Believe in the Flowers.

Carol of the Zombie Jesus!

Yes, like so many others, I have something to say about this interview.

I was incredibly excited about watching this live on the Today Show. I'll selfishly admit that it wasn't particularly because I thought it would be awesome to see the profession and usefulness of blogging finally brought to the forefront in such a public, all-encompassing way - the meeting of television and the Internet always seems to finalize the point that the web has taken over the media spotlight - but because I totally thought it would be fun to watch Heather Armstrong kick ass on national television again. Like she has on Good Morning America, Nightline, and even a - gasp! - local station in Utah.

So when the time rolled around, I grabbed Gabe and sat down in front of our old gifted TV - circa 1750 I'm pretty sure - as if I was back watching Saturday morning cartoons. Which I never watched. Col came by and laughed as I sat there, having done little else so far that morning past get up and feed Gabe breakfast, excited and even a little bouncy because that is my IDOL, man, screw you, you're just my husband and I only married you. This woman INSPIRED me. To, you know, do stuff! Jesus!

So there I sat, and with every passing second I became more and more disappointed. I've not seen much of Hota Kotb and have never had a personal problem with Kathie Lee like so many others profess to have, but I could feel that sense of utter dread the moment the live interview started.



There was Heather, looking gorgeous and composed, and there were Hota and KLG, sitting around and acting like badly-prepped ditzes. Hota was okay, KLG was disgustingly uninformed and it was fairly obvious (come on, she's "afraid" of computers) that she had done absolutely no research herself. Not to mention that a fear of computers and the Internet made her a kind of bad choice for this sort of interview. She seemed to still be feeling the fallout from all of the time she discussed her children on TV years ago, and thus gave Heather some psychic grief for basically doing the same thing and being able to better handle the negative criticism she unfortunately suffers daily. Overall, the interview did a great job of totally missing all the positive points of blogging - either about your family and children, or about whatever you want - and instead made Heather look like a woman that encourages stalkers to come rape her husband's clogs. And give her daughter enemas.

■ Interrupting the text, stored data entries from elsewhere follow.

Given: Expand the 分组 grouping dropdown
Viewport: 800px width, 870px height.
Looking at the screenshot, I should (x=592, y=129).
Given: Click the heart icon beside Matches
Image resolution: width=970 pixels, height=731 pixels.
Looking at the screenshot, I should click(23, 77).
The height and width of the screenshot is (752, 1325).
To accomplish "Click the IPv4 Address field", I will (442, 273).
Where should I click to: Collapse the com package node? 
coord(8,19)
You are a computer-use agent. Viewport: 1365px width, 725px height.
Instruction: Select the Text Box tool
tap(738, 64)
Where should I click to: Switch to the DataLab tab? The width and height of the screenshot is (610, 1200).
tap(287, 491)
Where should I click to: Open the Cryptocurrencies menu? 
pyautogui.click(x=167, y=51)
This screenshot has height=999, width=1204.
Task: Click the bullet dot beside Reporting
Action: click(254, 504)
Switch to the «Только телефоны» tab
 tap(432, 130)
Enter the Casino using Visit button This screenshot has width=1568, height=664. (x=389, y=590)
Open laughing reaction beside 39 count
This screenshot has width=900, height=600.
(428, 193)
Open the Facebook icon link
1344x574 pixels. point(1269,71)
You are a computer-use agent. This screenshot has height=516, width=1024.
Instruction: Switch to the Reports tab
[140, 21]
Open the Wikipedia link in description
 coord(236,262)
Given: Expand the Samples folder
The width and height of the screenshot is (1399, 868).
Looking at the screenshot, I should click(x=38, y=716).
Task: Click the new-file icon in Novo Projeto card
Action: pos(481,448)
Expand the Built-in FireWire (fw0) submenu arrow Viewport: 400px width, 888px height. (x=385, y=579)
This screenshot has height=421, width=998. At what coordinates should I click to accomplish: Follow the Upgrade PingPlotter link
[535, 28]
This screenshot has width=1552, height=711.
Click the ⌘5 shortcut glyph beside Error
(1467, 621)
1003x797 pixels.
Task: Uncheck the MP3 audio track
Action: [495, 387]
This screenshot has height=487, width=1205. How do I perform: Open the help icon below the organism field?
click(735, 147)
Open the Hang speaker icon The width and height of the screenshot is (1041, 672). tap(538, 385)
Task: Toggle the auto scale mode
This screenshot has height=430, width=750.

Afterwards, I was still psyched that I had gotten to see Heather on LIVE TV DEAR SWEET GOD, but was disappointed by the interview. I went on her site, got to read the impressions of other viewers, and finally - today - got to read what the experience was like for her. It's good to know that her followers weren't suffering alone.

Meanwhile, we had tri-color rotini for lunch yesterday. In cream of mushroom soup with chicken, all baked together with that cool cheese stuff that you can get now that's in the Parmesan cheese shaker from Kraft. It was really good, and that much preparation can only mean one thing: I did NOT cook it. You know that's quality. Everyone was enjoying lunch until we noticed that Gabe was eating the white and red pastas just fine - but the green spirals had been left behind on his tray. After they had been there long enough, or if we didn't give him anything else once his supply had dwindled to just green, he began to toss them on the floor. It was his reminder to us that green is evil, and we are horrible parents. For some reason, seeing a one-year-old (okay, thirteen months and a little) make this kind of distinction threw me off. It didn't occur to me that he would be able to tell the difference between the three pastas when there wasn't a change in flavor, and watching him separate them out and only eat what he wanted astounded me.

He's also doing more walking than crawling - how awesome is that?

As for me, I had a dream last night. I was at my mom's house, and while I was in the back room she handed me four pieces of paper - two were typed on special paper from the place she works, and two were handwritten transcriptions of other letters. The typed letters were obviously copy/paste versions of something else, or hand typed by her or someone else. When I read the handwritten versions - in her writing - I realized that they were supposed to be letters from my father, one of which claimed he was in town looking for me and wanted to meet up with me. I asked her when it was from, and she replied that it had come last September. She had failed to pass these letters along to me, although all professed an extreme want to see me and get to know me if I was willing to do the same. There were no return addresses, no phone numbers, no envelopes, all of which indicated to me that the originals had been destroyed. Upon asking, she confirmed it, and I accused that she had "probably burned them or something". Just so I couldn't see them, just so I couldn't get to know my father, because she didn't want me to. As she went around doing things, pretending afterwards like nothing had happened, I was crying and trying to yell at her for having hidden away the letters, but I could never get my voice above a rasping, angry whisper, and thus I was sure she couldn't hear a word I said.

I'm not sure what any of this means, or what it might be indicating, but that's really all there was to it. I know I had other dreams, but this is the only one I remember. I've been having a lot of dreams lately where I've been crying, or sobbing, or screaming (or trying to). Odd.